UUP dissidents will, of course, pick themselves up to fight the good fight as they see it. But there have been moments of depression and anxiety in the last few days. They point out that the doubling of the Sinn Fein vote in the recent by-election to Omagh District Council attracted so much attention that few noticed the decline in the overall unionist vote. A sizeable number of unionists simply stayed at home.
Dissidents admit they are spending a lot of time these days persuading their friends and political contacts not to give up: stand your ground, and less of that defeatist talk about land prices in Scotland.

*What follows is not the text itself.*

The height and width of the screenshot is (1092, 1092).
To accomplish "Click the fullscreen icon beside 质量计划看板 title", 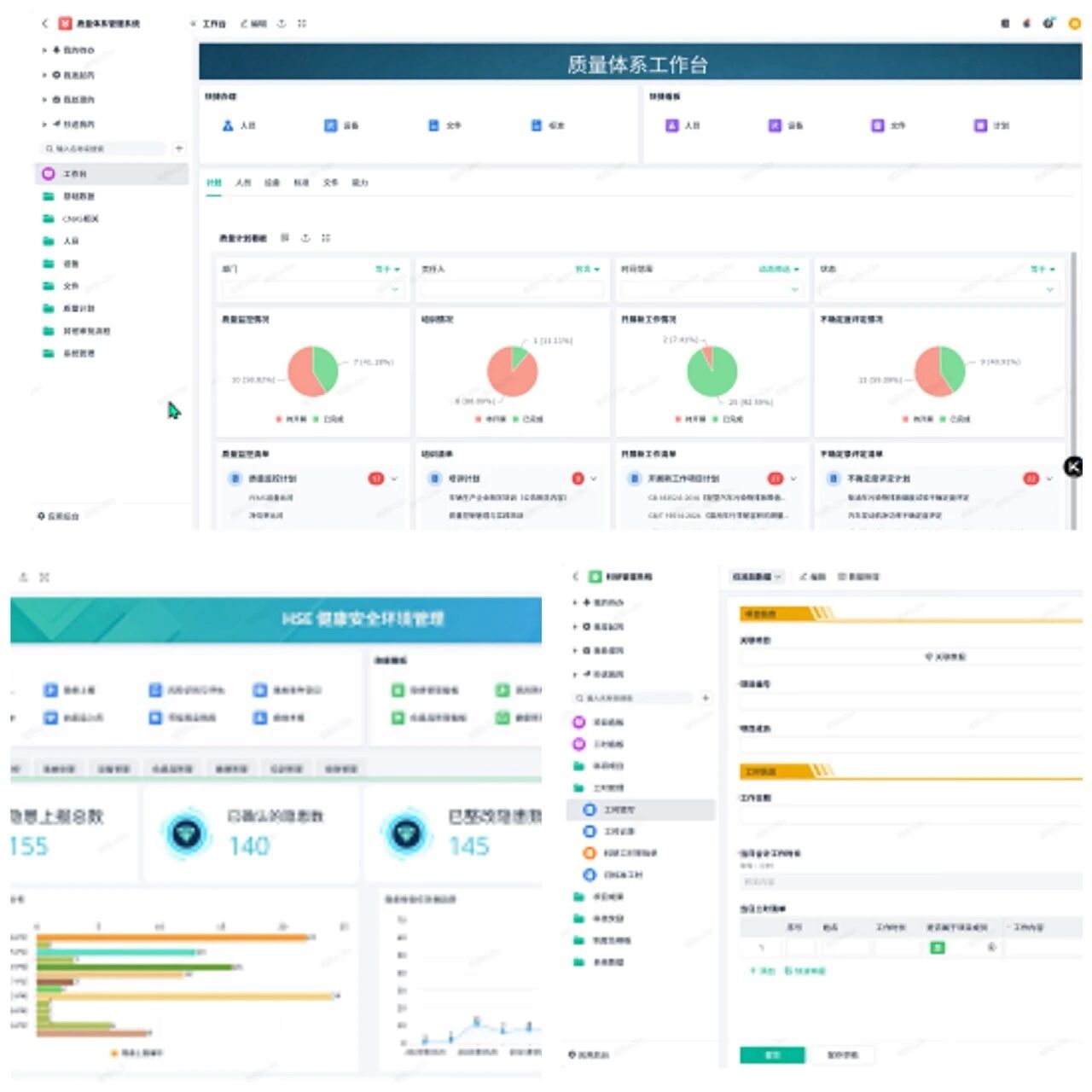I will pos(326,238).
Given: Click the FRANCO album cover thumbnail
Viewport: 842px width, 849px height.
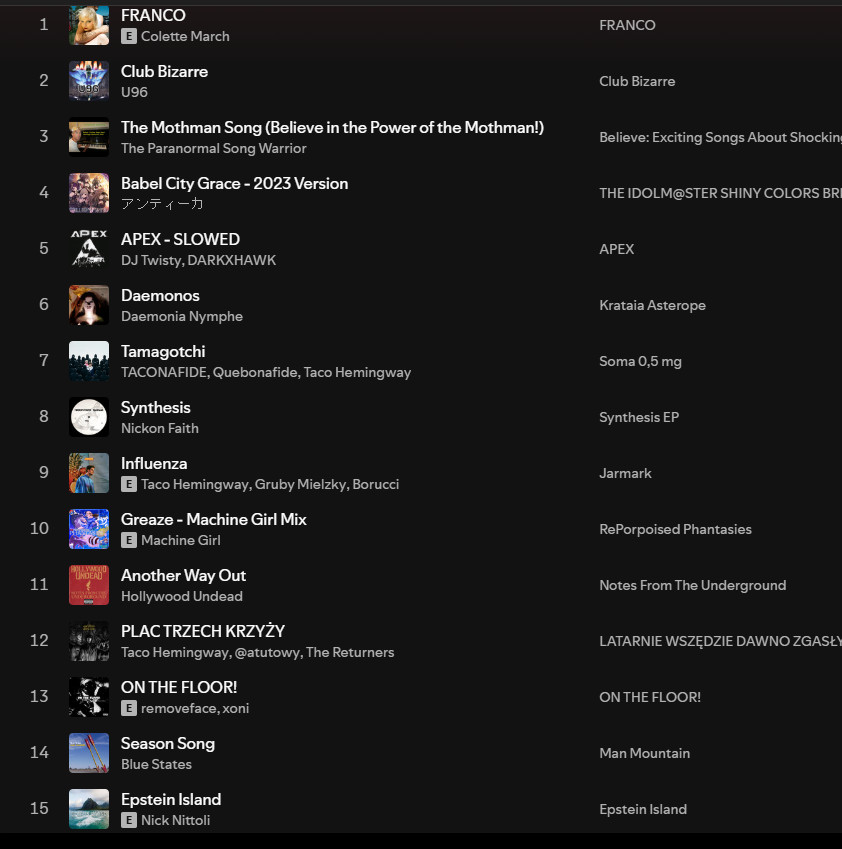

The Yes camp in unionism continues to hold out for concessions on the Patten report. But the pan-nationalist front has dug in its heels. A climbdown by Blair and Mandelson on the name or the badge will spoil the beautiful mood created at Hillsborough. Dublin sources point with confidence to Patten's unequivocal recommendation of a change of name and his call for a new badge and symbols "which are entirely free from any association with either the British or Irish states". Current thinking is said to be centred on ways of ensuring the RUC name lives on in some other context, perhaps in the form of an RUC foundation or institute, which would be a focus for those members of the community who have positive memories of the force.
Legislation establishing the new police service would no doubt have to note that it sprang from the RUC, but unionist hopes of a "double-barrelled" title are likely to be disappointed. London might be tempted, and some unionists are still holding out hopes that the Prime Minister would do the needful, but Dublin is holding firm and there has been a chorus of rejection from Sinn Fein representatives.
Perhaps the only card the unionist leadership has is to refrain from convening the Ulster Unionist Council, but that would probably be seen as a slap in the face for Mr Blair.
Meanwhile, the DUP has been taking stock of the situation. Whether or not Mr Robinson and Mr Dodds take their ministries this time could be critical. Failure to do so would leave the UUP in a minority position on the Executive, which could prove to be unsustainable. But it is not clear how the electorate would react to such a move from the DUP. Mr Trimble and his friends will be quick to point to the inconsistency of accepting portfolios in November - when, by common consent, the DUP ministers performed very creditably - and rejecting them in May.
It has been a good week for Mr Mandelson, who carried the can for the February 11th suspension even though he would not have signed the order without his Prime Minister's approval. His rapid redemption proves that, in politics as in other spheres, nothing succeeds like success, and you have to be a lucky general.
Rumours of his impending departure to London to work on the campaign for the next election are being discounted: he will have lots of free time as Secretary of State if the Executive gets up and running again. Having been unionism's "favourite son" to begin with, he now seems to be regarded with equal reserve by both sides - a good left-handed compliment in Northern politics.
Although it is still early days, the forecasting has already begun on the likely balance of forces at the UUC. Current thinking suggests a Trimble majority of 55 per cent, but if the tide stays with him this could improve.
Memories of the referendum campaign and the disastrous release of the Balcombe Street prisoners and Michael Stone have not faded, however. In Northern Ireland it is always best to expect the unexpected.
On the republican side, there is some annoyance with the SDLP for claiming credit over the latest British army demilitarisation moves. Republicans insist this was worked out between Mr Adams and Mr Blair during intensive contacts over recent weeks.
Gerry and Tony cut the deal, with Dublin egging them on from the sidelines; that is how republicans are presenting recent developments. They caution against giving excessive credit to a third party, e.g. Brian Cowen. After every victory there is always a dispute over the spoils.